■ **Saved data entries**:

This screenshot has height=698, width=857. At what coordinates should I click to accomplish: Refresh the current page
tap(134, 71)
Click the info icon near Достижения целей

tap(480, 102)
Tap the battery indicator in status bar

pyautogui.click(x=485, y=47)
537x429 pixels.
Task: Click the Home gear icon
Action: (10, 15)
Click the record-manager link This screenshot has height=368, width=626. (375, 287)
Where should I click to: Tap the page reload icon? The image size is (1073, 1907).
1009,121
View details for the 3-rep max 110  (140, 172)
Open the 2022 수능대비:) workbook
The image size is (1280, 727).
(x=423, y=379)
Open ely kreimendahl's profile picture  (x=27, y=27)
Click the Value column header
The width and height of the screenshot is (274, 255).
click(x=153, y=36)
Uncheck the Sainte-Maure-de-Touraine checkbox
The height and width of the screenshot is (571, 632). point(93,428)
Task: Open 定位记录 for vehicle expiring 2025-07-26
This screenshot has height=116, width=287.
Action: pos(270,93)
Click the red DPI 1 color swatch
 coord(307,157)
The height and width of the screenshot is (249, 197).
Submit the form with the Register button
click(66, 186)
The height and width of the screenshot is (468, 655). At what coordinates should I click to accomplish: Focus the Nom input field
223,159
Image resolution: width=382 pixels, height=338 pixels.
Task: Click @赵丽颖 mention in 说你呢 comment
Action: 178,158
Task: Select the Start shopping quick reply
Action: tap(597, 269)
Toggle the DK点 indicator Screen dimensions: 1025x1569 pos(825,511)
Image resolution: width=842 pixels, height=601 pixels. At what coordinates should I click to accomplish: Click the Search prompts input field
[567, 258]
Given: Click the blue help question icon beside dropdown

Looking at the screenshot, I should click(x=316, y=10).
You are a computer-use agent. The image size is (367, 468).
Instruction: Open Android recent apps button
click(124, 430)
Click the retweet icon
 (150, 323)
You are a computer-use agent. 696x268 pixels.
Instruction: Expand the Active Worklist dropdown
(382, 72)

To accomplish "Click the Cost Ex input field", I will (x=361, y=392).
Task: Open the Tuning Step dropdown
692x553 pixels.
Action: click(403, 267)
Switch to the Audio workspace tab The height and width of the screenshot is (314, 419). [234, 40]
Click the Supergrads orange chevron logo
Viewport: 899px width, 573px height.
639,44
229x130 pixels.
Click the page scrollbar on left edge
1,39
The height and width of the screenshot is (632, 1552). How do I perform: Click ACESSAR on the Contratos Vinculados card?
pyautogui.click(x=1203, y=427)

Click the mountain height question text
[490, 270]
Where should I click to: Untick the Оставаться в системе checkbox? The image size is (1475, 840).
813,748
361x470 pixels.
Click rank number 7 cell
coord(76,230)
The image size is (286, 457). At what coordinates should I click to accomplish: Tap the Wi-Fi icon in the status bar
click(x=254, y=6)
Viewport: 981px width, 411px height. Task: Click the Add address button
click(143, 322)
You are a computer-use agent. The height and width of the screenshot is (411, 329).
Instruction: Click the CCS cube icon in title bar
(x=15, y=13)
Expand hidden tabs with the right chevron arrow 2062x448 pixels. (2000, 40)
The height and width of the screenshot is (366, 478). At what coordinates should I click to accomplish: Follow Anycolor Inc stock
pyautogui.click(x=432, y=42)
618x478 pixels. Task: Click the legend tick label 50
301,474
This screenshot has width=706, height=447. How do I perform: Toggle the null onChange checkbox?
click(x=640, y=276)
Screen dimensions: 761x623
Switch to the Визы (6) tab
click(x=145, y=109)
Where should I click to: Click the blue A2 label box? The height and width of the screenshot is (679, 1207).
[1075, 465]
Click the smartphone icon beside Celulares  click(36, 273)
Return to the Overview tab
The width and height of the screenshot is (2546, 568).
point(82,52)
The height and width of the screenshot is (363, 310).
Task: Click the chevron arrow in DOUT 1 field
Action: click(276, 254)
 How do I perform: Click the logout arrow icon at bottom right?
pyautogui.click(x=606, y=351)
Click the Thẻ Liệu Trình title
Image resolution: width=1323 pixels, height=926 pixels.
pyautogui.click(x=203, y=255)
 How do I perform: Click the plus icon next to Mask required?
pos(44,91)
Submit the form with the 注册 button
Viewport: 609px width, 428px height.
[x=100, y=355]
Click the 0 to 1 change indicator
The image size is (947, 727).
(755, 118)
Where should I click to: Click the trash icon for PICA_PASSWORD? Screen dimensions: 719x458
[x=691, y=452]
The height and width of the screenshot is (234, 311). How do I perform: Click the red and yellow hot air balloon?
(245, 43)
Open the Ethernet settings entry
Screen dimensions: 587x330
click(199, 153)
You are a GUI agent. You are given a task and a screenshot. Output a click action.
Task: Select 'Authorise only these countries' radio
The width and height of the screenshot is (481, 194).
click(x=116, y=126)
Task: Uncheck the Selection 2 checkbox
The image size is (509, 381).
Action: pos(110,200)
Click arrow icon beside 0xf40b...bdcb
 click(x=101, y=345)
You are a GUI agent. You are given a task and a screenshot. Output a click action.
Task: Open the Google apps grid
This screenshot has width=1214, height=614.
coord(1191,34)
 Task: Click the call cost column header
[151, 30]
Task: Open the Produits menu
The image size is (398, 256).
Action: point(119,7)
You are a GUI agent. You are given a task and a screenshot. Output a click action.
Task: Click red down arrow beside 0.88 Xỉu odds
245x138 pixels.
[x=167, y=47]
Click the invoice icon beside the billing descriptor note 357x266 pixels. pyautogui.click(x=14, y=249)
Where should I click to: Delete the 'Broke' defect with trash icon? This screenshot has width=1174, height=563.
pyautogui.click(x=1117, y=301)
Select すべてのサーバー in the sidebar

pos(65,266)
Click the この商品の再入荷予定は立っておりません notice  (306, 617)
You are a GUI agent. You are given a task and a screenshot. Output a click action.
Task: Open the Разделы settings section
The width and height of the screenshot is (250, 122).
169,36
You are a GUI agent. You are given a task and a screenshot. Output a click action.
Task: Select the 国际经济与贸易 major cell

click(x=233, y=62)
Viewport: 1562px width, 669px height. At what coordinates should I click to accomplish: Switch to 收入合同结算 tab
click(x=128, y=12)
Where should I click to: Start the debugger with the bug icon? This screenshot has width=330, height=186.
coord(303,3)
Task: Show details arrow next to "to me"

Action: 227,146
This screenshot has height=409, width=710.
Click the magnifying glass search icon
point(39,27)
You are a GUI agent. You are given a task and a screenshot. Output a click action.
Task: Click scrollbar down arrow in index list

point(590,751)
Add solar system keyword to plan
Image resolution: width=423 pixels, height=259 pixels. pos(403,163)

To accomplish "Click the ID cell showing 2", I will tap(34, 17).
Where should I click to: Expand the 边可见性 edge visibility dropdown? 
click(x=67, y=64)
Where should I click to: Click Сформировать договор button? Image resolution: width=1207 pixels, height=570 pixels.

■ **EXERCISE DETAILS**: The full set of entries should be transcribed exactly.

■ **TASK RESPONSE**:
This screenshot has height=698, width=857. At what coordinates should I click to accomplish: Refresh the current page
tap(134, 71)
Click the info icon near Достижения целей

tap(480, 102)
Tap the battery indicator in status bar

pyautogui.click(x=485, y=47)
537x429 pixels.
Task: Click the Home gear icon
Action: (10, 15)
Click the record-manager link This screenshot has height=368, width=626. (375, 287)
Where should I click to: Tap the page reload icon? The image size is (1073, 1907).
1009,121
View details for the 3-rep max 110  (140, 172)
Open the 2022 수능대비:) workbook
The image size is (1280, 727).
(x=423, y=379)
Open ely kreimendahl's profile picture  (x=27, y=27)
Click the Value column header
The width and height of the screenshot is (274, 255).
click(x=153, y=36)
Uncheck the Sainte-Maure-de-Touraine checkbox
The height and width of the screenshot is (571, 632). point(93,428)
Task: Open 定位记录 for vehicle expiring 2025-07-26
This screenshot has height=116, width=287.
Action: pos(270,93)
Click the red DPI 1 color swatch
 coord(307,157)
The height and width of the screenshot is (249, 197).
Submit the form with the Register button
click(66, 186)
The height and width of the screenshot is (468, 655). At what coordinates should I click to accomplish: Focus the Nom input field
223,159
Image resolution: width=382 pixels, height=338 pixels.
Task: Click @赵丽颖 mention in 说你呢 comment
Action: 178,158
Task: Select the Start shopping quick reply
Action: tap(597, 269)
Toggle the DK点 indicator Screen dimensions: 1025x1569 pos(825,511)
Image resolution: width=842 pixels, height=601 pixels. At what coordinates should I click to accomplish: Click the Search prompts input field
[567, 258]
Given: Click the blue help question icon beside dropdown

Looking at the screenshot, I should click(x=316, y=10).
You are a computer-use agent. The image size is (367, 468).
Instruction: Open Android recent apps button
click(124, 430)
Click the retweet icon
 (150, 323)
You are a computer-use agent. 696x268 pixels.
Instruction: Expand the Active Worklist dropdown
(382, 72)

To accomplish "Click the Cost Ex input field", I will (x=361, y=392).
Task: Open the Tuning Step dropdown
692x553 pixels.
Action: click(403, 267)
Switch to the Audio workspace tab The height and width of the screenshot is (314, 419). [234, 40]
Click the Supergrads orange chevron logo
Viewport: 899px width, 573px height.
639,44
229x130 pixels.
Click the page scrollbar on left edge
1,39
The height and width of the screenshot is (632, 1552). How do I perform: Click ACESSAR on the Contratos Vinculados card?
pyautogui.click(x=1203, y=427)

Click the mountain height question text
[490, 270]
Where should I click to: Untick the Оставаться в системе checkbox? The image size is (1475, 840).
813,748
361x470 pixels.
Click rank number 7 cell
coord(76,230)
The image size is (286, 457). At what coordinates should I click to accomplish: Tap the Wi-Fi icon in the status bar
click(x=254, y=6)
Viewport: 981px width, 411px height. Task: Click the Add address button
click(143, 322)
You are a computer-use agent. The height and width of the screenshot is (411, 329).
Instruction: Click the CCS cube icon in title bar
(x=15, y=13)
Expand hidden tabs with the right chevron arrow 2062x448 pixels. (2000, 40)
The height and width of the screenshot is (366, 478). At what coordinates should I click to accomplish: Follow Anycolor Inc stock
pyautogui.click(x=432, y=42)
618x478 pixels. Task: Click the legend tick label 50
301,474
This screenshot has width=706, height=447. How do I perform: Toggle the null onChange checkbox?
click(x=640, y=276)
Screen dimensions: 761x623
Switch to the Визы (6) tab
click(x=145, y=109)
Where should I click to: Click the blue A2 label box? The height and width of the screenshot is (679, 1207).
[1075, 465]
Click the smartphone icon beside Celulares  click(36, 273)
Return to the Overview tab
The width and height of the screenshot is (2546, 568).
point(82,52)
The height and width of the screenshot is (363, 310).
Task: Click the chevron arrow in DOUT 1 field
Action: click(276, 254)
 How do I perform: Click the logout arrow icon at bottom right?
pyautogui.click(x=606, y=351)
Click the Thẻ Liệu Trình title
Image resolution: width=1323 pixels, height=926 pixels.
pyautogui.click(x=203, y=255)
 How do I perform: Click the plus icon next to Mask required?
pos(44,91)
Submit the form with the 注册 button
Viewport: 609px width, 428px height.
[x=100, y=355]
Click the 0 to 1 change indicator
The image size is (947, 727).
(755, 118)
Where should I click to: Click the trash icon for PICA_PASSWORD? Screen dimensions: 719x458
[x=691, y=452]
The height and width of the screenshot is (234, 311). How do I perform: Click the red and yellow hot air balloon?
(245, 43)
Open the Ethernet settings entry
Screen dimensions: 587x330
click(199, 153)
You are a GUI agent. You are given a task and a screenshot. Output a click action.
Task: Select 'Authorise only these countries' radio
The width and height of the screenshot is (481, 194).
click(x=116, y=126)
Task: Uncheck the Selection 2 checkbox
The image size is (509, 381).
Action: pos(110,200)
Click arrow icon beside 0xf40b...bdcb
 click(x=101, y=345)
You are a GUI agent. You are given a task and a screenshot. Output a click action.
Task: Open the Google apps grid
This screenshot has width=1214, height=614.
coord(1191,34)
 Task: Click the call cost column header
[151, 30]
Task: Open the Produits menu
The image size is (398, 256).
Action: point(119,7)
You are a GUI agent. You are given a task and a screenshot. Output a click action.
Task: Click red down arrow beside 0.88 Xỉu odds
245x138 pixels.
[x=167, y=47]
Click the invoice icon beside the billing descriptor note 357x266 pixels. pyautogui.click(x=14, y=249)
Where should I click to: Delete the 'Broke' defect with trash icon? This screenshot has width=1174, height=563.
pyautogui.click(x=1117, y=301)
Select すべてのサーバー in the sidebar

pos(65,266)
Click the この商品の再入荷予定は立っておりません notice  (306, 617)
You are a GUI agent. You are given a task and a screenshot. Output a click action.
Task: Open the Разделы settings section
The width and height of the screenshot is (250, 122).
169,36
You are a GUI agent. You are given a task and a screenshot. Output a click action.
Task: Select the 国际经济与贸易 major cell

click(x=233, y=62)
Viewport: 1562px width, 669px height. At what coordinates should I click to accomplish: Switch to 收入合同结算 tab
click(x=128, y=12)
Where should I click to: Start the debugger with the bug icon? This screenshot has width=330, height=186.
coord(303,3)
Task: Show details arrow next to "to me"

Action: 227,146
This screenshot has height=409, width=710.
Click the magnifying glass search icon
point(39,27)
You are a GUI agent. You are given a task and a screenshot. Output a click action.
Task: Click scrollbar down arrow in index list

point(590,751)
Add solar system keyword to plan
Image resolution: width=423 pixels, height=259 pixels. pos(403,163)

To accomplish "Click the ID cell showing 2", I will tap(34, 17).
Where should I click to: Expand the 边可见性 edge visibility dropdown? 
click(x=67, y=64)
Where should I click to: Click Сформировать договор button? Image resolution: width=1207 pixels, height=570 pixels.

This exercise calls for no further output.